Il vescovo di Charlotte ordina di diffondere la sua «visione pastorale» in tutte le parrocchie della sua diocesi

Il vescovo di Charlotte ordina di diffondere la sua «visione pastorale» in tutte le parrocchie della sua diocesi

Il vescovo di Charlotte (USA), Michael T. Martin, ha ordinato a tutti i parroci della diocesi di proiettare un video che spiega la sua “visione pastorale” in tutte le Messe domenicali, sia durante l’omelia sia immediatamente dopo la Comunione.

Secondo quanto riportato da LifeSiteNews, i sacerdoti hanno ricevuto questa settimana il video protetto da password e non hanno potuto accedere al suo contenuto fino a sabato a mezzogiorno, quando è stata fornita la chiave di sblocco.

Questa misura ha generato interrogativi tra alcuni chierici sul motivo della restrizione.

Un messaggio centrato sull’evangelizzazione

Sotto il titolo “Everyone so Loves Jesus, We Share Him with Others” (“Tan enamorados de Jesús que lo compartimos con los demás”), il video con il messaggio del vescovo non ha affrontato direttamente le controversie recenti nella diocesi, ma si è concentrato su un appello all’evangelizzazione.

Martin propone un rinnovamento pastorale orientato a formare discepoli missionari e incoraggia i fedeli ad assumere un ruolo attivo nella trasmissione della fede. Il vescovo pone come orizzonte una diocesi in cui circa 600.000 cattolici vivano la loro fede in modo visibile e la condividano con gli altri.

Nel video si sottolinea la necessità di rafforzare la vita parrocchiale e familiare come base per la missione, nonché di passare da una vivenza meramente interiore della fede a una proclamazione esplicita del Vangelo.

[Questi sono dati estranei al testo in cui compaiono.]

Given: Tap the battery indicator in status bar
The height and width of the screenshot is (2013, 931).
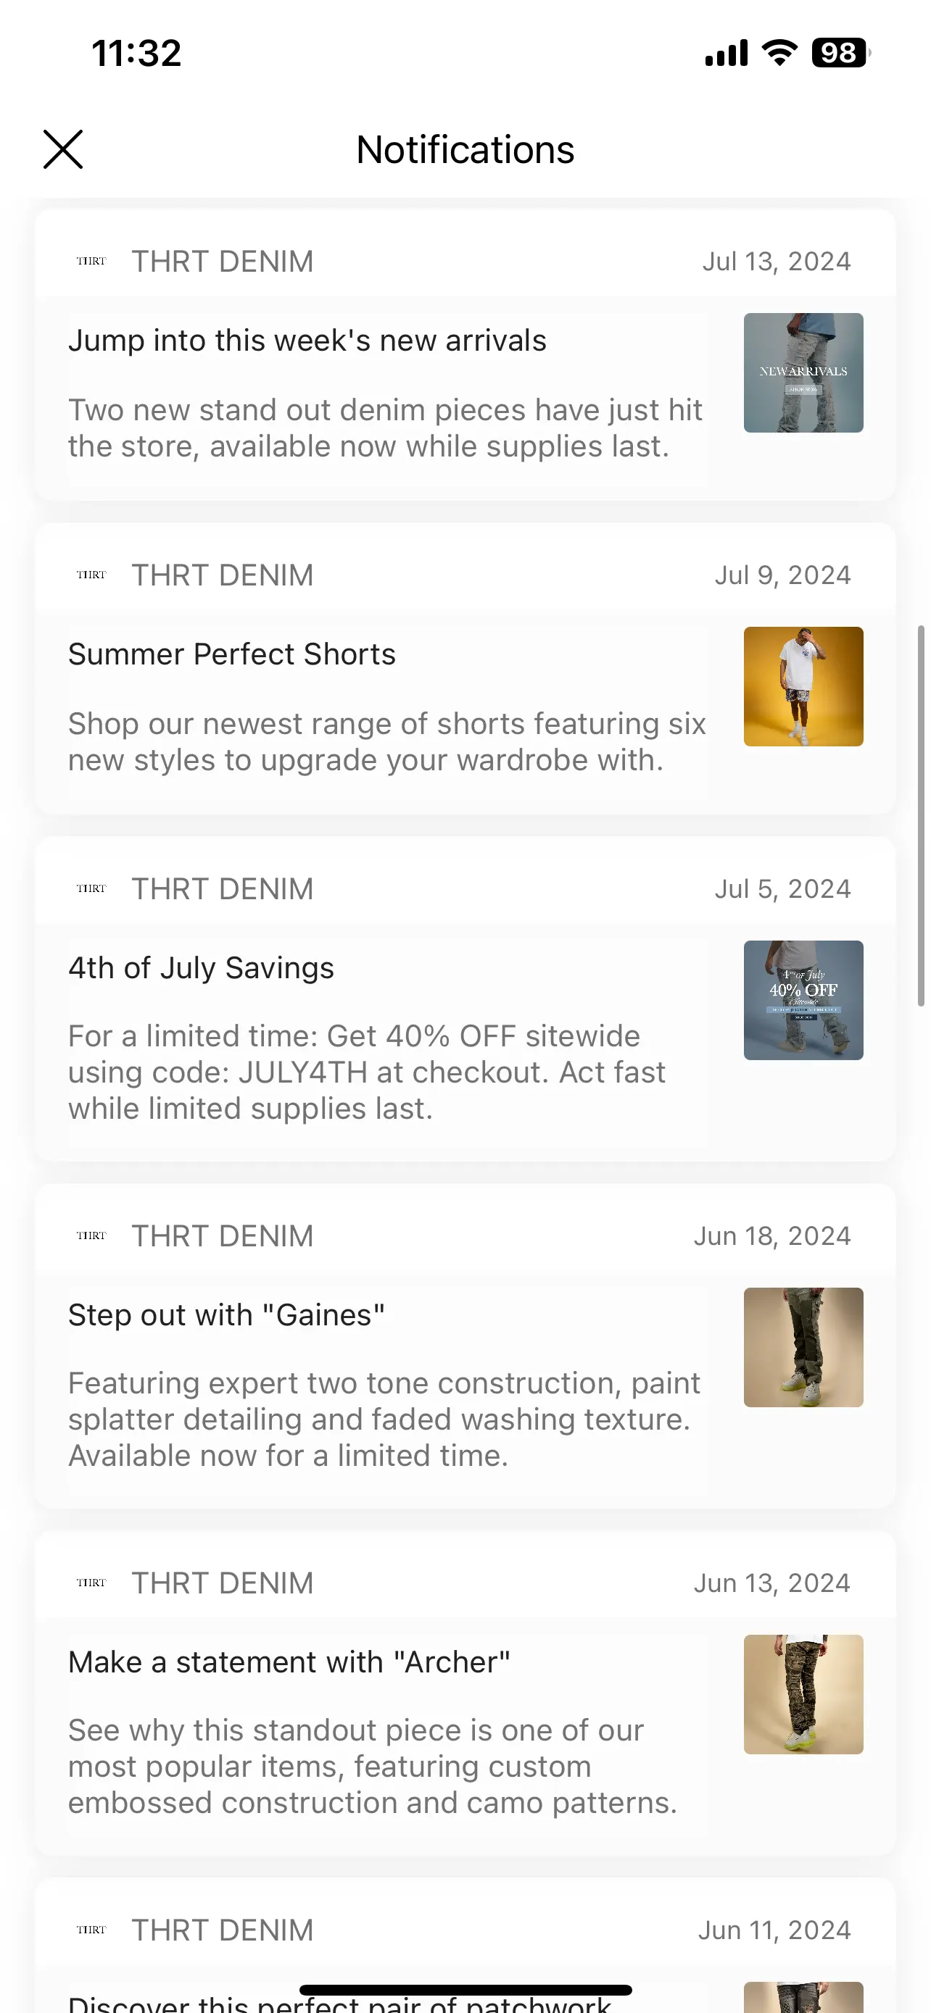Looking at the screenshot, I should (x=840, y=52).
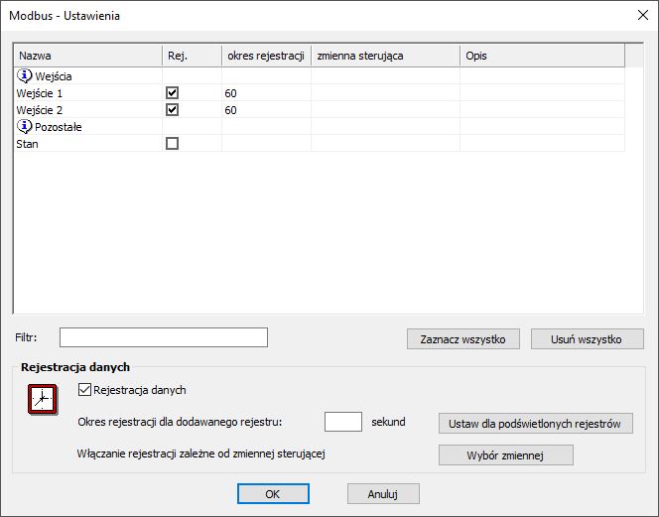
Task: Click into the Filtr text field
Action: pos(164,337)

Un episcopato segnato dalla controversia

Il vescovo Martin ha assunto la direzione della diocesi di Charlotte nel giugno 2024 e da allora la sua gestione ha generato diverse polemiche.

Nel 2025 ha deciso di fondere le quattro celebrazioni della Messa tradizionale in latino esistenti nella diocesi in una sola cappella situata a circa 65 chilometri dal centro di Charlotte, uno spazio che, secondo critiche riportate da vari media, non può accogliere tutti i fedeli interessati.

Successivamente, a metà dicembre, ha ordinato che si smettesse di utilizzare le balaustre e i inginocchiatoi per la ricezione della Santa Comunione in tutte le Messe celebrate secondo il rito ordinario prima del 16 gennaio 2026. Inoltre, ha disposto la rimozione di qualsiasi elemento “temporaneo o mobile” utilizzato per inginocchiarsi durante la distribuzione della Comunione.

Dubia inviati a Roma

Il mese scorso, 31 sacerdoti della diocesi —circa un quarto del clero diocesano— hanno inviato dubia alla Santa Sede richiedendo chiarimenti sull’autorità del vescovo per restringere determinate pratiche tradizionali.

Il video —che sarà proiettato questa domenica— è centrato sull’evangelizzazione, non fa riferimento esplicito a queste tensioni interne, sebbene si inserisca nel quadro più ampio dell’orientamento pastorale promosso dal prelato dal suo arrivo nella diocesi.